CUANDO el médico le diagnosticó el cáncer que nos la acaba de arrebatar, cuando

JUAN MANUEL DE PRADA

CUANDO el médico le diagnosticó el cáncer que nos la acaba de arrebatar, cuando sabía que sus días estaban contados, María Ángeles de Armas escribió un poema de una belleza teresiana y frugal que tituló «En las manos de Dios»: «Una inmensa serenidad / has sembrado en mi corazón, / voy por la senda de tu paz: / gracias, Señor. // Si Tú permites que hasta mí / llegue la dulce revelación / de que me llamas para sufrir: / gracias, Señor. // Si en mi camino has de sembrar / sólo tristeza y desolación / y mis rosas espinas dan: gracias, Señor. // Y si quieres que yo te dé / la vida que tu Amor me dio, / aquí la tienes, tuya es: / gracias, Señor. // Una inmensa serenidad / has sembrado en mi corazón, / voy por la senda de tu paz: / gracias, Señor». Me lo leyó un día por teléfono, con voz plácida y pudorosa, la misma voz plácida y pudorosa que había empleado siempre para regalarme su amistad, para alentarme, para contagiarme ese rescoldo de sagrado entusiasmo que late en la sangre de los verdaderos artistas, un rescoldo que ni siquiera se apagó cuando el dolor más acerbo (el de la madre que tiene que enterrar a sus hijos) la golpeó. Siempre la fe religiosa, formando una íntima amalgama con su vocación artística, alumbró esos pasadizos oscuros donde se agazapa la desesperación, ahuyentándola; siempre mantuvo incólume ese venero de ingenuidad, de generosa donación, de honda piedad y hondo coraje que le permitió comulgar el sufrimiento y metamorfosearlo en gratitud por los dones recibidos: el don de una vocación artística, el don de un marido desvelado y absorto que la amaba como sólo ella merecía, el don de unos amigos a los que siempre regaló su tiempo, el bálsamo de su sonrisa, la belleza de sus cuadros y de su alma. He conocido pocas almas tan hermosas como la de María Ángeles de Armas: delicada como un búcaro, encendida como un rosal, fragante como la hierba recién segada.
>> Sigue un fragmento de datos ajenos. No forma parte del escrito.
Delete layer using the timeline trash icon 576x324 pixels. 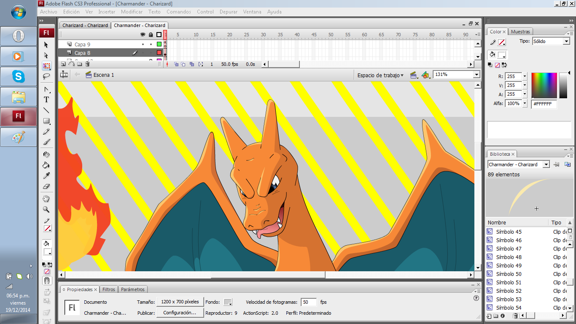(87, 64)
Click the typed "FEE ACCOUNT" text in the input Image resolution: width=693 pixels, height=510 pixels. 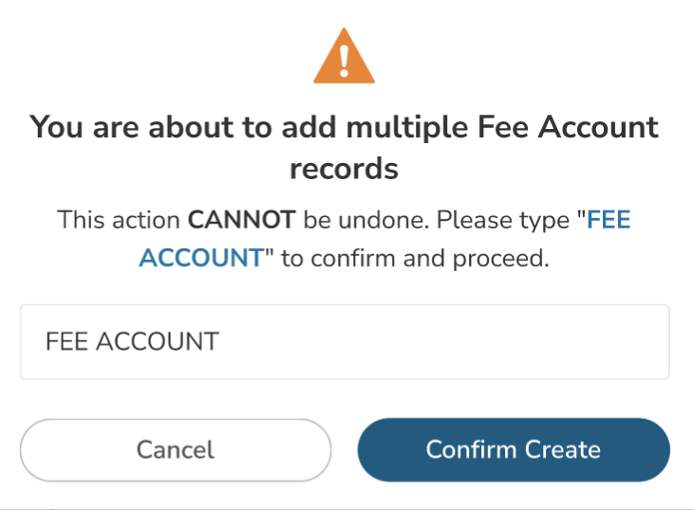[132, 341]
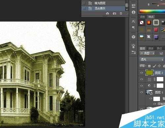Hide the 图层 2 layer via eye icon
The image size is (165, 128).
(x=142, y=73)
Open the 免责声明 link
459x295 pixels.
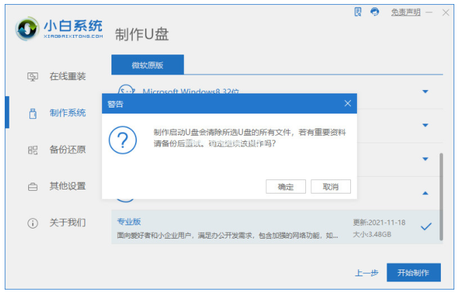406,12
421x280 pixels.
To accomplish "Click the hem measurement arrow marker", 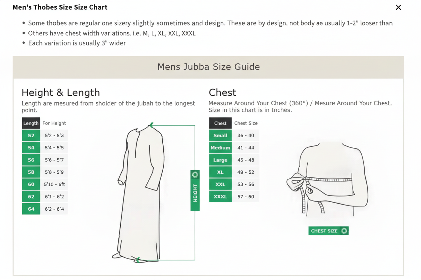I will (138, 260).
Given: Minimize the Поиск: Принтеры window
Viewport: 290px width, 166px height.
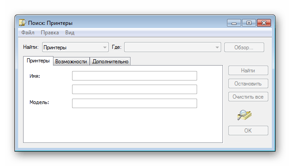Looking at the screenshot, I should 234,23.
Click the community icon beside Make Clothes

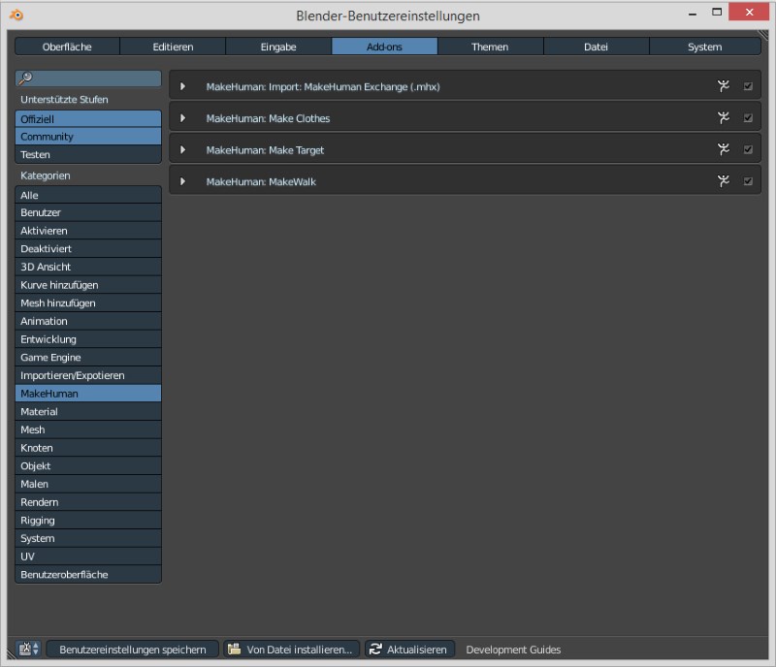pos(723,118)
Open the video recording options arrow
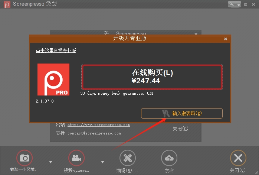The height and width of the screenshot is (175, 259). pyautogui.click(x=103, y=162)
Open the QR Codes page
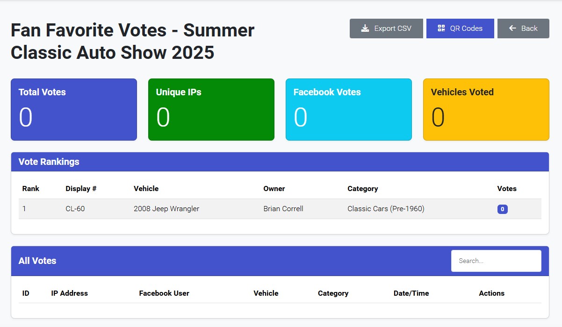The width and height of the screenshot is (562, 327). pyautogui.click(x=460, y=28)
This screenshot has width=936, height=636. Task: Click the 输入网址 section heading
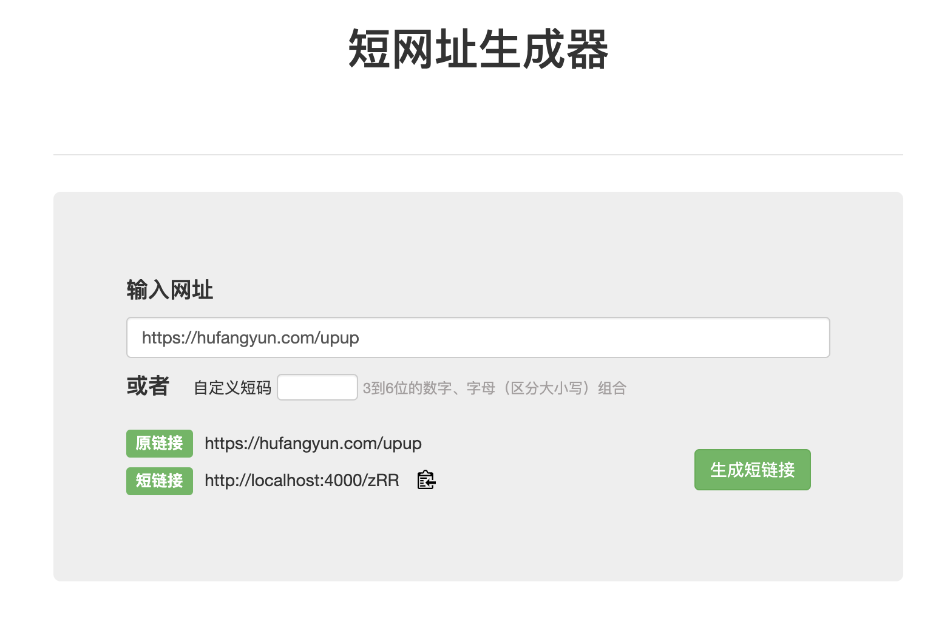pyautogui.click(x=170, y=289)
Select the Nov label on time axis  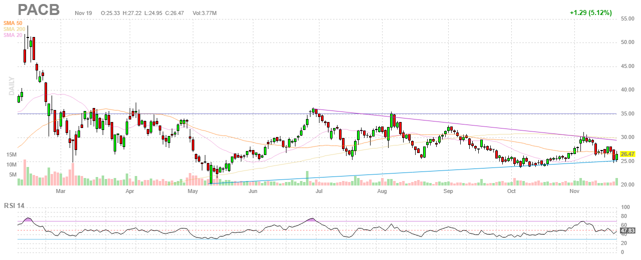point(574,191)
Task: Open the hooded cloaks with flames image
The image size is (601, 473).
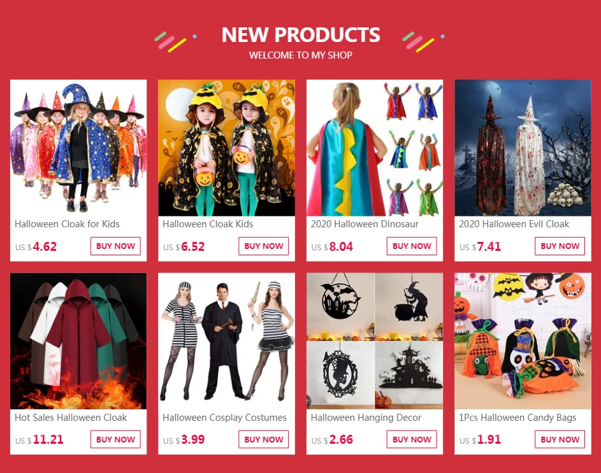Action: [x=78, y=341]

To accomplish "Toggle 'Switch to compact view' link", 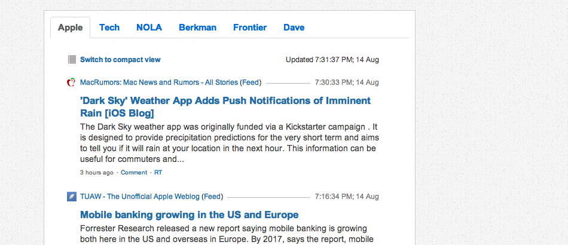I will [120, 60].
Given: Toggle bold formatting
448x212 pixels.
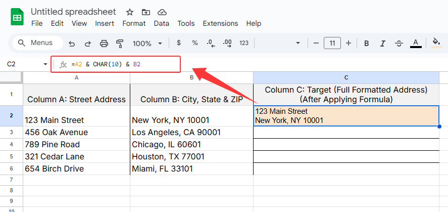Looking at the screenshot, I should (x=367, y=44).
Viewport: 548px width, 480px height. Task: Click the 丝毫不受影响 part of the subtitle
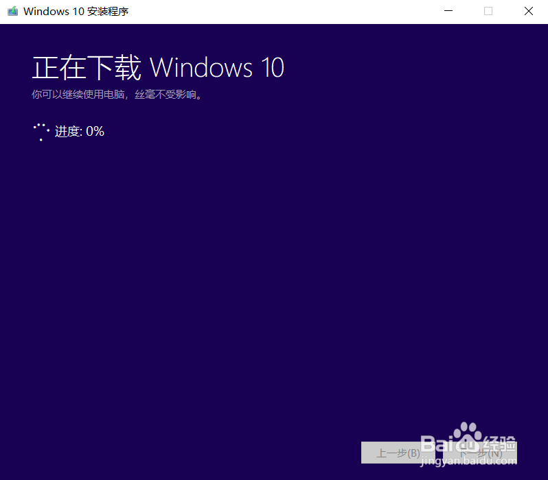click(x=165, y=94)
Desde niña se sintió tocada por la gracia de la creación. Escribió poemas y relatos en su adolescencia, pero un día -de forma casi azarosa-descubrió la pintura, a la que iba a consagrarse en plenitud. En sus cuadros está siempre expuesta su alma privilegiada; son cuadros de un -llamémoslo así- surrealismo místico, a veces perfumados por una brisa naif, que se asoman a esos mares de sargazos donde late el tumulto de las pasiones, para traer a la superficie, atrapado entre las redes de su genio, como un pez de plata, el tesoro palpitante de una esperanza que no declina. Hay siempre en sus creaciones un resquicio de luz, esa luz que queda atrapada en una lágrima, esa luz que sólo brota de los espíritus que han apurado hasta las heces el cáliz más amargo y lo han transmutado, mediante no sé qué secreta alquimia, en una energía vital que exorciza el imperio de la noche. Son cuadros muy poderosamente femeninos, coronados de espinas pero también embriagados de una rara exultación, de una sensibilidad casi sangrante de tan vívida. Son cuadros que primero nos propinan una bofetada de emoción y después anidan dentro de nosotros, como semillas que anhelan convertirse en árboles, susurrándonos una promesa de beatitud.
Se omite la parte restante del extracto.